Clever advertising for Invisible City at the Arts House — except that if you were already there then there was a good chance you were already going to watch it, like the Better Half and I.
Still, great concept (probably by Mindwasabi) that echoes the subject matter of Tan Pin Pin’s latest documentary very well.
(You’d probably have read all the reviews by now, so I don’t need to tell you that Invisible City is about how people remember and how those memories are recorded or – often – not)
She said, during the post-screening Q&A, that one of the points she wanted to make is that the act of remembering — whether dredging up personal memories, re-recording old footage, or literally digging in old army forts — requires much effort and time. The process is painstaking.
Invisible City is also meant to be a record of its own, as the Mandarin title implies. 备忘录 might be the more accurate title: a record prepared with the expectation that one will forget.
Moreover, it seems clear that remembering is rarely appreciated, in this country at least.

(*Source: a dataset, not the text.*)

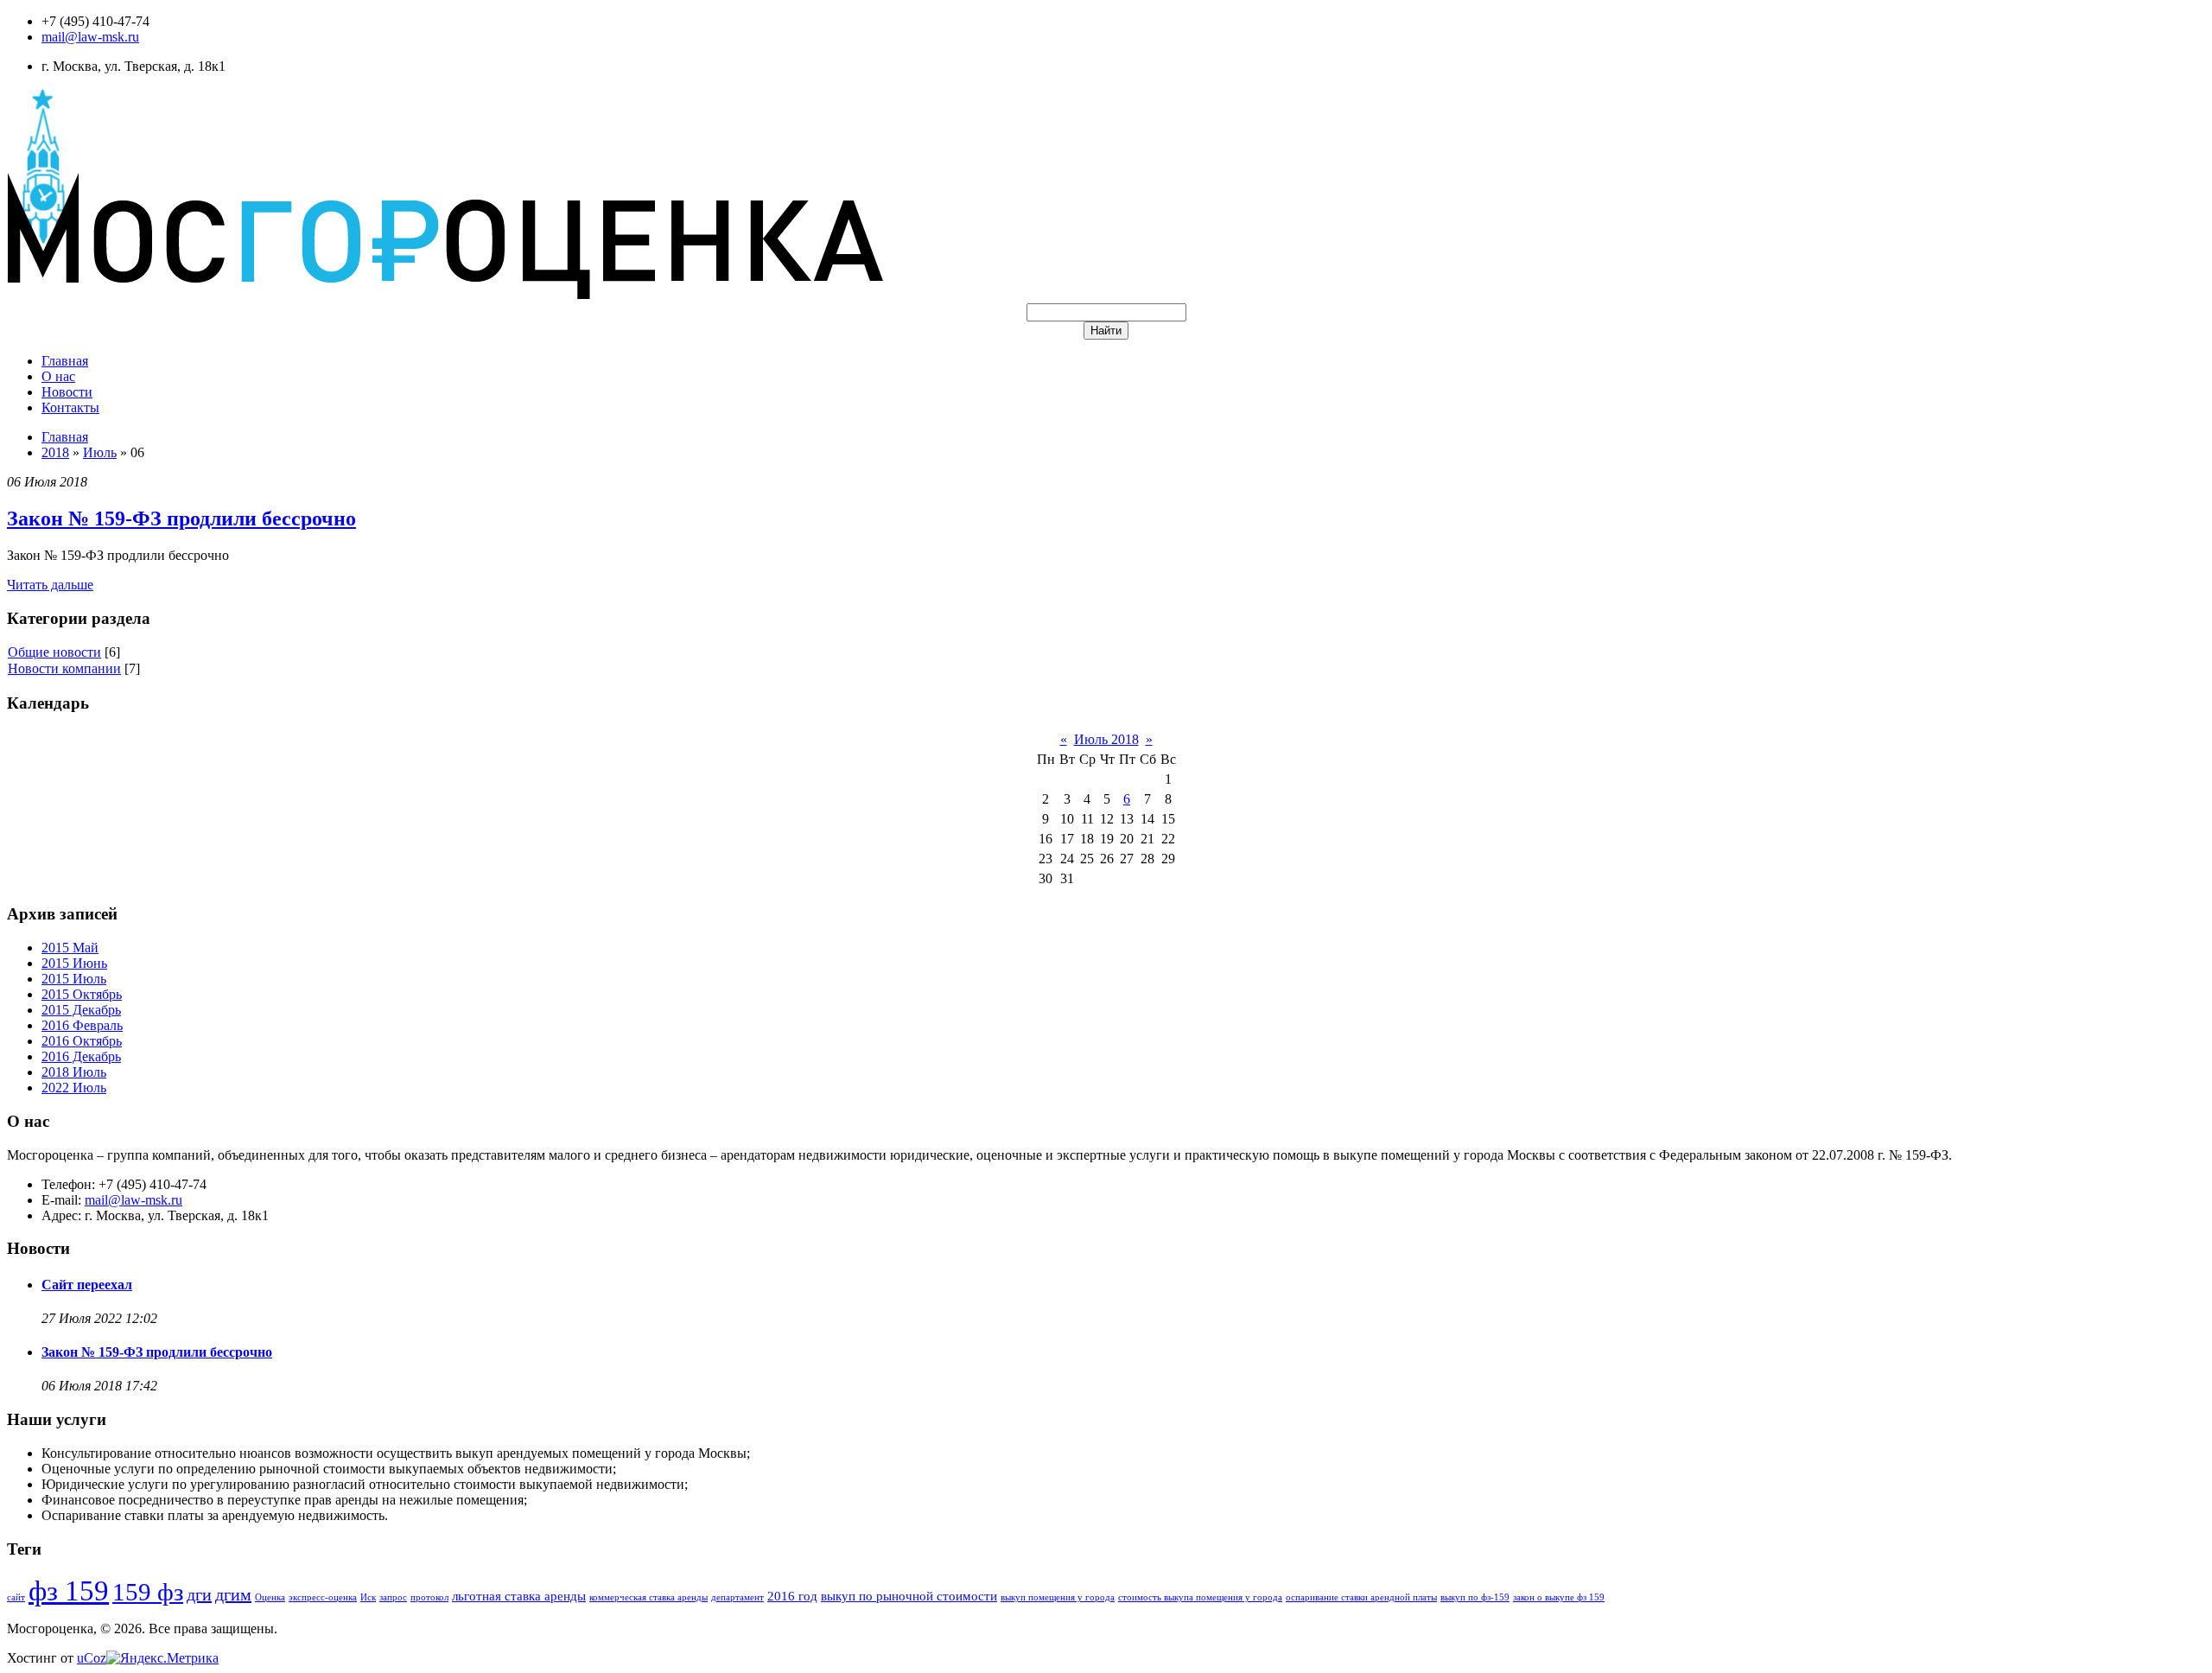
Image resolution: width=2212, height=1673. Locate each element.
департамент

In the documentary Han Tan Juan, trying to carve out what he sees as the rightful place of 1960s Chinese student activists in Singapore’s history, remarks after a talk he gave to students that they didn’t seem to care about his story, let alone Singapore’s history.
So at the risk of sounding trite, this work is as much about forgetting as it is about remembering. If I may borrow Alex Au’s words:
By the end of the film, I was slumped in my seat, feeling quite defeated. Ken Kwek, a Straits Times journalist, told me on the way out that far from showing us how history is recorded, the film showed “how big the gaps are”.